Gentleman Johnny Marcone

Spoiler-light. Marcone's role in this book is contained to a few chapters and there is no major late-book reveal about him; no full-spoiler section.


In a sentence

Chicago's preeminent crime boss — civilized, lethal, and impeccably polite — who has Harry Dresden brought to him in a limousine in chapter seven to offer a very large amount of money in exchange for dropping the investigation, and who walks back into the book in chapter nine to make the same offer with the polite menace slightly turned up.

Who he is in the story

Marcone runs the operations the Chicago Tribune prints stories about and many that it doesn't. In Storm Front he is dealing with the fallout of the Madison Hotel murders — one of the victims, Tommy Tomm, was his enforcer — and with the related fallout that someone, somewhere in his city, is moving a new drug called ThreeEye through distribution channels that brush his without paying tribute.

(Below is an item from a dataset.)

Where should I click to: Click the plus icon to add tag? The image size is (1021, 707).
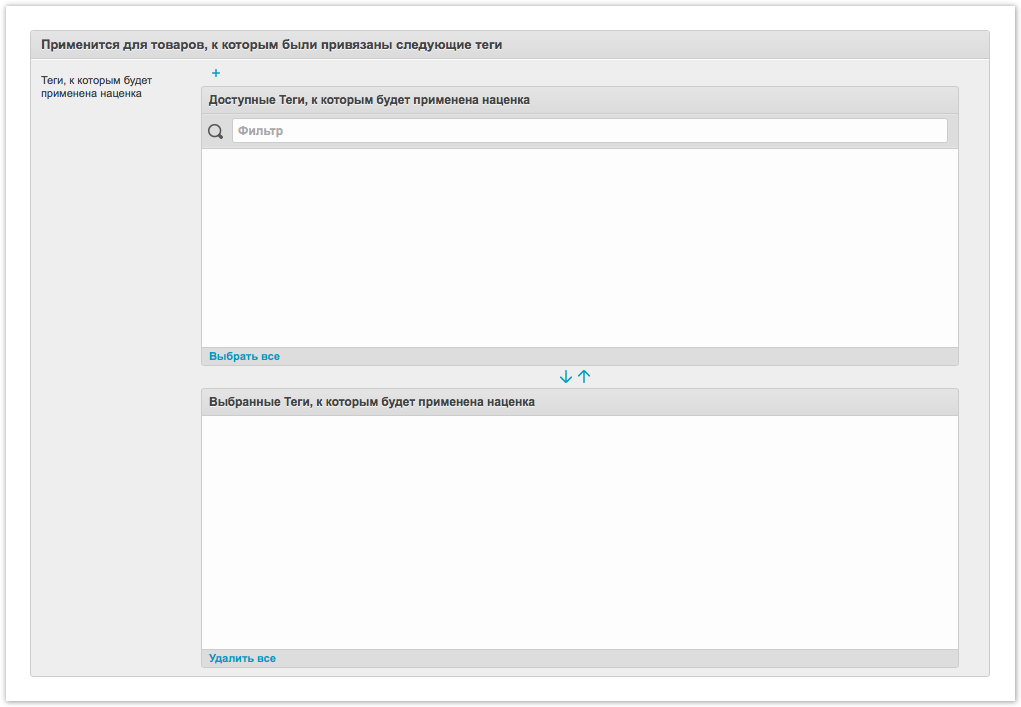[x=216, y=73]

He would like Harry to stop investigating both. He is willing to be very generous about it.

The character function is simple and important: Marcone is the human power in Chicago that operates at the same level of competence as the supernatural ones. He is not a wizard, not a vampire, not a faerie. He is a man who organizes other men. In the world of Storm Front that puts him roughly on par with Bianca and Morgan in terms of how seriously Harry takes him. The book wants you to feel that parity.

What he's like

Suave, controlled, impeccably polite. His voice rarely rises and he treats even threats as courteous business. He uses money, favors, and timing instead of violence whenever possible, and when violence is necessary he prefers it be delivered by someone other than himself — Hendricks, his bodyguard, handles the looming so Marcone can handle the words.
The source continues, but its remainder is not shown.